A directed graph is strongly connected if there is a path between all pairs of vertices. A strongly connected component (SCC) of a directed graph is a maximal strongly connected subgraph. For example, there are 3 SCCs in the following graph.
We have discussed Kosaraju’s algorithm for strongly connected components. The previously discussed algorithm requires two DFS traversals of a Graph. In this post, Tarjan’s algorithm is discussed that requires only one DFS traversal.
Tarjan Algorithm is based on following facts:
1. DFS search produces a DFS tree/forest
2. Strongly Connected Components form subtrees of the DFS tree.
3. If we can find the head of such subtrees, we can print/store all the nodes in that subtree (including head) and that will be one SCC.
4. There is no back edge from one SCC to another (There can be cross edges, but cross edges will not be used while processing the graph).
To find head of a SCC, we calculate disc and low array (as done for articulation point, bridge, biconnected component). As discussed in the previous posts, low[u] indicates earliest visited vertex (the vertex with minimum discovery time) that can be reached from subtree rooted with u. A node u is head if disc[u] = low[u].
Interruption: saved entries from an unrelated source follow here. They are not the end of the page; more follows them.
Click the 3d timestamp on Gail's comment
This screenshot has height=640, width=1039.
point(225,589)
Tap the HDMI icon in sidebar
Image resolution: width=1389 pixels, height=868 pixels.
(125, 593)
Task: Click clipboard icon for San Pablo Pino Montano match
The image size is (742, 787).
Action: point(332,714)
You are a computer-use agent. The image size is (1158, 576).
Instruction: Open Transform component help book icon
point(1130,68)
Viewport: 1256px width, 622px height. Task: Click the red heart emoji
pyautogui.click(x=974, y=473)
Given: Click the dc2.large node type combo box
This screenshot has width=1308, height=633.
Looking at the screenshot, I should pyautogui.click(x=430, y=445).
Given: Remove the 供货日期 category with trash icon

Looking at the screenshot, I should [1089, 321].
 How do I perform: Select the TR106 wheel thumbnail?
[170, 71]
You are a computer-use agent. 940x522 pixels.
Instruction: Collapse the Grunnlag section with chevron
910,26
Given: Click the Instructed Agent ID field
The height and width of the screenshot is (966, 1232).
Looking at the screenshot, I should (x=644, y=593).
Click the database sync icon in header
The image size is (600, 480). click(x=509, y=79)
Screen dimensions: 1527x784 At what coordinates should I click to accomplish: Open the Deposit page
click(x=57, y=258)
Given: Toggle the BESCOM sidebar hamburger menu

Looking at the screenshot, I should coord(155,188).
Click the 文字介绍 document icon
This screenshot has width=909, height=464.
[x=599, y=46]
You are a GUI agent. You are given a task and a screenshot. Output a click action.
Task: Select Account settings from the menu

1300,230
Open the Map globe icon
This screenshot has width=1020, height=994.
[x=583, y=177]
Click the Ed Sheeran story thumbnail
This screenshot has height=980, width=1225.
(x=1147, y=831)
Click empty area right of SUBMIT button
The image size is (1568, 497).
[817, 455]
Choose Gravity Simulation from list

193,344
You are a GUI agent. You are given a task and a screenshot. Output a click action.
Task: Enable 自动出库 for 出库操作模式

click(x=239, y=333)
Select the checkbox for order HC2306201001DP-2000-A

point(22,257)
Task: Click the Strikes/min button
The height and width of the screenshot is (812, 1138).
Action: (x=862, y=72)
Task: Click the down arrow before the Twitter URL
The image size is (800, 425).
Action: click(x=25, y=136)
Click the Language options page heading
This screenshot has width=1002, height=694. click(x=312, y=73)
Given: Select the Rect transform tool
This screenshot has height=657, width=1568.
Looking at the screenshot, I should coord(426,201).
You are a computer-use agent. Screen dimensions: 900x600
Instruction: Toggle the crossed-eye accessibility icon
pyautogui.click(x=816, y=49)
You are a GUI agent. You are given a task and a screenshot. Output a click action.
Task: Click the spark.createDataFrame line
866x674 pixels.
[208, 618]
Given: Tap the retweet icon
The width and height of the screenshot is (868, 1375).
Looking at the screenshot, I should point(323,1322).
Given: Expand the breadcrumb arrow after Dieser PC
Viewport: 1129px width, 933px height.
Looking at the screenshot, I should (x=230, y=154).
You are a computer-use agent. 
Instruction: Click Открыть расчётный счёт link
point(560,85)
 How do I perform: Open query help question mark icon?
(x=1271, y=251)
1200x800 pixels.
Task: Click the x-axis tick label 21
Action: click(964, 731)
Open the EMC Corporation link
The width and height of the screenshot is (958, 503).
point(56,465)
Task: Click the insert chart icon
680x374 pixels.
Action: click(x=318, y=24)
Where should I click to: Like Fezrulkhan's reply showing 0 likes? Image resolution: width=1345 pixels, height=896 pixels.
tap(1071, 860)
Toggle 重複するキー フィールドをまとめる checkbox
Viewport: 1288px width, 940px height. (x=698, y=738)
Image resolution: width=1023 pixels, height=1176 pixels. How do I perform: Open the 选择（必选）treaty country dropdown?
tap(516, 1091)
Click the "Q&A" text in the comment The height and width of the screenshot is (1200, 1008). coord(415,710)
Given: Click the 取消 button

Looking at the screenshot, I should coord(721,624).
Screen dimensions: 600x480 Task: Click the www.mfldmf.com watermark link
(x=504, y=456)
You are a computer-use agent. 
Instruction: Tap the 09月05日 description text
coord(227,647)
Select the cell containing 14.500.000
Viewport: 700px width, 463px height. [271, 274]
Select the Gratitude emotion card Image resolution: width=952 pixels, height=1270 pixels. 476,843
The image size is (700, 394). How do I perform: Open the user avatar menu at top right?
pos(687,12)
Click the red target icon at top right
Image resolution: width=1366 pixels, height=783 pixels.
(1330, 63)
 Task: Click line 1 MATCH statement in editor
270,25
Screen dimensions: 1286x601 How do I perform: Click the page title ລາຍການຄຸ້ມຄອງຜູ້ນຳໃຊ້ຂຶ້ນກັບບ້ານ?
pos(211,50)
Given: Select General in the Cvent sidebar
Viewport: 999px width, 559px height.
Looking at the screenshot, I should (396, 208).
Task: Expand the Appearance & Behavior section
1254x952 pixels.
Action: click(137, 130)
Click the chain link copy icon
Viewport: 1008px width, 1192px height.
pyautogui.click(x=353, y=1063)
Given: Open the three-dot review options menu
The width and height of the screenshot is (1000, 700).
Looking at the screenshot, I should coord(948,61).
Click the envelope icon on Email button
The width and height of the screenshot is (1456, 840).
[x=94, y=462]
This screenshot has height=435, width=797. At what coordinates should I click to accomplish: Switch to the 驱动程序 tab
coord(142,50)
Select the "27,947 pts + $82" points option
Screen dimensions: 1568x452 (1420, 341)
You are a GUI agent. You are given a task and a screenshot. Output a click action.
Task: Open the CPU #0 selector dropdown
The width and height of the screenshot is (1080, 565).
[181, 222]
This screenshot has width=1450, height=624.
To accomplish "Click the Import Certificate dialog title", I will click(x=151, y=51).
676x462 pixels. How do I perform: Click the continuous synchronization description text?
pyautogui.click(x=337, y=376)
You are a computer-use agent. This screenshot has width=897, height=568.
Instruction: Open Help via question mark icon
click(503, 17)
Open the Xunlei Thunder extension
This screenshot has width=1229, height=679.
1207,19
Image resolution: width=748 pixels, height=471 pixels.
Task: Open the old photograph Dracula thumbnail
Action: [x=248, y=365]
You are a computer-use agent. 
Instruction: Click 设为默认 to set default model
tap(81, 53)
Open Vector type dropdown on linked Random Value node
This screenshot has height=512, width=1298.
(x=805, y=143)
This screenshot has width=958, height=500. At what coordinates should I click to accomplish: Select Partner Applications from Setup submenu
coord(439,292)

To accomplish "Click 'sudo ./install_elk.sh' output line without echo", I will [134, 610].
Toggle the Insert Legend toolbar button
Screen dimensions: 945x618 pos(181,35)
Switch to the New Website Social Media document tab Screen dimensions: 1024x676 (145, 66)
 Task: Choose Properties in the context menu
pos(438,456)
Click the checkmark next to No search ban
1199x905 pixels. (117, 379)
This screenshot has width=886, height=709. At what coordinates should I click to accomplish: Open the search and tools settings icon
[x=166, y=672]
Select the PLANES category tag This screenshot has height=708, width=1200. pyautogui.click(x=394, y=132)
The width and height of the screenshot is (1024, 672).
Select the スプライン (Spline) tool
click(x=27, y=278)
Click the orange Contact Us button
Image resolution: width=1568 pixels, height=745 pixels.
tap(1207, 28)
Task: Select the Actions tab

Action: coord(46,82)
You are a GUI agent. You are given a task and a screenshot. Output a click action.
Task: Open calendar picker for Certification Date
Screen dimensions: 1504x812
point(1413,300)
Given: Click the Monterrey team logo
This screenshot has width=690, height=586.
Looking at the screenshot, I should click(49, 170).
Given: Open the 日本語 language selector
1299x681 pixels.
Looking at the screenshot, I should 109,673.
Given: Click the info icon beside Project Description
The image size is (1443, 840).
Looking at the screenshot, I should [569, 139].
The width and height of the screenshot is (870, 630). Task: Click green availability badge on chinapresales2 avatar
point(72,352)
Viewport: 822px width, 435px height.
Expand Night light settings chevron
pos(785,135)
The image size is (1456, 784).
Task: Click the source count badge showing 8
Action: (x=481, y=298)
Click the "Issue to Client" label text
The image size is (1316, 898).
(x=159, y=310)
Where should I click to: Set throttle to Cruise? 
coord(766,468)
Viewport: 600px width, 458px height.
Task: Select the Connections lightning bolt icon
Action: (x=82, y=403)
Below image is an illustration of the approach:
Strongly Connected Component relates to directed graph only, but Disc and Low values relate to both directed and undirected graph, so in above pic we have taken an undirected graph.
In above Figure, we have shown a graph and its one of DFS tree (There could be different DFS trees on same graph depending on order in which edges are traversed).
In DFS tree, continuous arrows are tree edges and dashed arrows are back edges (DFS Tree Edges
Disc and Low values are showin in Figure for every node as (Disc/Low).
Disc: This is the time when a node is visited 1st time while DFS traversal. For nodes A, B, C, .., J in DFS tree, Disc values are 1, 2, 3, .., 10.
Low: In DFS tree, Tree edges take us forward, from ancestor node to one of its descendants. For example, from node C, tree edges can take us to node node G, node I etc. Back edges take us backward, from a descendant node to one of its ancestors. For example, from node G, Back edges take us to E or C. If we look at both Tree and Back edge together, then we can see that if we start traversal from one node, we may go down the tree via Tree edges and then go up via back edges. For example, from node E, we can go down to G and then go up to C. Similarly from E, we can go down to I or J and then go up to F. “Low” value of a node tells the topmost reachable ancestor (with minimum possible Disc value) via the subtree of that node. So for any node, Low value equal to its Disc value anyway (A node is ancestor of itself). Then we look into its subtree and see if there is any node which can take us to any of its ancestor. If there are multiple back edges in subtree which take us to different ancestors, then we take the one with minimum Disc value (i.e. the topmost one). If we look at node F, it has two subtrees. Subtree with node G, takes us to E and C. The other subtree takes us back to F only. Here topmost ancestor is C where F can reach and so Low value of F is 3 (The Disc value of C).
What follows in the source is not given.